The fiery redhead is well adapted to the modern game, where in the cutthroat world of AFL one needs to offer an array of skills and benefits to the team. Herbert’s versatility is a significant standout: once considered comfortable in the one position, his rotation to the wing this season has proven an advantageous strategic choice. Consequently, Herbert’s flexibility across both a forward and defensive position will be a handy addition to any club. Whilst he may not quite have the height to be considered a key tall player to the side, what he lacks in height he makes up for in skills.
His kicking is rarely inaccurate and has the strength behind it to be smoothly cleared from defence or added to the chain of scoring assists. As well, his quick hands are imperative to the speed of the game, helping Herbert in the endeavor to clear the ball and contribute to the flow. Solid marks are a common occurrence in his performance, another skill that has been fine-tuned over the course of his playing career and could edge him above the rest.

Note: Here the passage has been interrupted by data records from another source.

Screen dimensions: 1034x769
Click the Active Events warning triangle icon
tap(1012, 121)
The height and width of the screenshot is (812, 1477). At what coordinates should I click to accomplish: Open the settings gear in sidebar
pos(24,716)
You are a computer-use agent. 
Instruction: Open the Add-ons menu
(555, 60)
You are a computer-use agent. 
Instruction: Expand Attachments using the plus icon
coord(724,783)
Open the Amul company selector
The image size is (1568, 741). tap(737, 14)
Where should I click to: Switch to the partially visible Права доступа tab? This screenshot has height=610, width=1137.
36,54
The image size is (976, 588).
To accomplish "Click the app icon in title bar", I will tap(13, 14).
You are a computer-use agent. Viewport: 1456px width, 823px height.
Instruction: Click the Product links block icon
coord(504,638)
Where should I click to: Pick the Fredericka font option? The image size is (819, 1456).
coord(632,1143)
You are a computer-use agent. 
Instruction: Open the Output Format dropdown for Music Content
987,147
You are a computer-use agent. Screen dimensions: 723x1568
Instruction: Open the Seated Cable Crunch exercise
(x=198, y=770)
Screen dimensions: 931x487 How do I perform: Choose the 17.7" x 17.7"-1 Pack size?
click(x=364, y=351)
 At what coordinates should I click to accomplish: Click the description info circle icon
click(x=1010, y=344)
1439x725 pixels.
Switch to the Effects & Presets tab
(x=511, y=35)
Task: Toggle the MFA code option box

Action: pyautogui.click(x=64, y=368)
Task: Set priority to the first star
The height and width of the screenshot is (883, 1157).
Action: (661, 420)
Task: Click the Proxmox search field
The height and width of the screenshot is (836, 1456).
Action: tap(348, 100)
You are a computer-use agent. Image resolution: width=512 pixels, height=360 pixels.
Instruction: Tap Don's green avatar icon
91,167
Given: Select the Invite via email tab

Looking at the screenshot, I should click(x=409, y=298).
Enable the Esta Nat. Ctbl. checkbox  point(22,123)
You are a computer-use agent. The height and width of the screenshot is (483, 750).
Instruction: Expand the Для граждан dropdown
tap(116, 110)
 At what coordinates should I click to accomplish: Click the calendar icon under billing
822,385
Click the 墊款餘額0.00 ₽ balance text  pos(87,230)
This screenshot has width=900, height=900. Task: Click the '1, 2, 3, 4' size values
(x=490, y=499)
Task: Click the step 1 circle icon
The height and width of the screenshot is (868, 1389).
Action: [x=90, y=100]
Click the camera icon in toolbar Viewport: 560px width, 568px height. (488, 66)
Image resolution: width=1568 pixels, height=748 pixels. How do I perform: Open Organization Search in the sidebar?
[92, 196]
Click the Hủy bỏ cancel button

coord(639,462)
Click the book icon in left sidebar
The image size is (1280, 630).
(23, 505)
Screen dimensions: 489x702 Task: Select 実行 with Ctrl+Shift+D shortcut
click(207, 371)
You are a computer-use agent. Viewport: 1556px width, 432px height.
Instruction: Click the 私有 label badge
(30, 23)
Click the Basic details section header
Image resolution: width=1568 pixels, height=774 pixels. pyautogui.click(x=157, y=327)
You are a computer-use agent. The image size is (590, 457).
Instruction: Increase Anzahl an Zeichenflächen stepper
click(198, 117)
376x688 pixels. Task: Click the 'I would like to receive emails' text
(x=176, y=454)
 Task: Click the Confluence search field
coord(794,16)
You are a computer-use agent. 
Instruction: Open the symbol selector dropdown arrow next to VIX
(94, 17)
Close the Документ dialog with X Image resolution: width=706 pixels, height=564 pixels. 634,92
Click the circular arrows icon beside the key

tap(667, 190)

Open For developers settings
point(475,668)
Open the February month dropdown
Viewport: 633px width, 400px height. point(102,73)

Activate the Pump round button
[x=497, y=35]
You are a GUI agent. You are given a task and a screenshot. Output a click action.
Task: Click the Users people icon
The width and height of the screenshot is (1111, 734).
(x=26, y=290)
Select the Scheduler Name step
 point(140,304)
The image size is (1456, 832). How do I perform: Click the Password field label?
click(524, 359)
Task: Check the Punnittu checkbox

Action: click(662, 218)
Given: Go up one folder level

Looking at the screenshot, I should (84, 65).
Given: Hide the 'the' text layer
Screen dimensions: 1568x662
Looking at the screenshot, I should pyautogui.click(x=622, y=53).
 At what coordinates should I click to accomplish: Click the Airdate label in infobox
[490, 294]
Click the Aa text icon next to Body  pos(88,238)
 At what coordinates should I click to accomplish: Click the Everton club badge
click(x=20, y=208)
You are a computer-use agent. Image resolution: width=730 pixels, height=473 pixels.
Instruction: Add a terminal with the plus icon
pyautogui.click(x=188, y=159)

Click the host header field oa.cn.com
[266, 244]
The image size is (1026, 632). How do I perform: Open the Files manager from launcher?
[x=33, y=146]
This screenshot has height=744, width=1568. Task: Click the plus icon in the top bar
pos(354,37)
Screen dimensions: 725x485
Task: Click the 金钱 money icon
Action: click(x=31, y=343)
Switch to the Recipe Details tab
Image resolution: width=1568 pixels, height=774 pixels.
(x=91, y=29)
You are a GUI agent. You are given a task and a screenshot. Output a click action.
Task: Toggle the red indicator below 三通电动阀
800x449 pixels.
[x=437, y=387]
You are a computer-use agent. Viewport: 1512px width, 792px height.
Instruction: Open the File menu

In contests, Herbert more often than not comes out on top despite his slim-built frame. Often given the task of closing down key players when in a defensive position, his ability to win the contested ball both- from the ground and in the air- and efficiently dispose of it reflects why he can be depended upon with confidence. Averaging around 25 touches a game throughout the TAC Cup season, it isn’t difficult to fathom his effect on the North Ballarat Rebels. His surprisingly quick pace is another of his handy assets and will be well suited to the big stage in whichever position he is best suited to.
His weaknesses lie in the fact that whilst he contributes to stellar passages of play in each game, he sometimes lapses in consistently making an impact across all four quarters. This is reminiscent of a few other potential draftees this year, thus they must all seek to overshadow this limitation in order to differentiate themselves from the rest. However, Herbert’s maturity combined with his hardworking and intelligent approach to the game and his own development means he has the capability of fixing this up if given the opportunity.
In the Bound For Glory News Rising Stars Phantom Draft, Herbert was selected by Collingwood with pick 48 to play a utility role similar to Tyson Goldsack and plug holes where ever required.
The bright, hardworking utility player faces an integral challenge up against the cream of the crop of this year’s players, yet his personal development thus far has demonstrated that he is more than capable. Whilst he may not be among the highest picks, it would be a shame to see his talents overlooked yet again.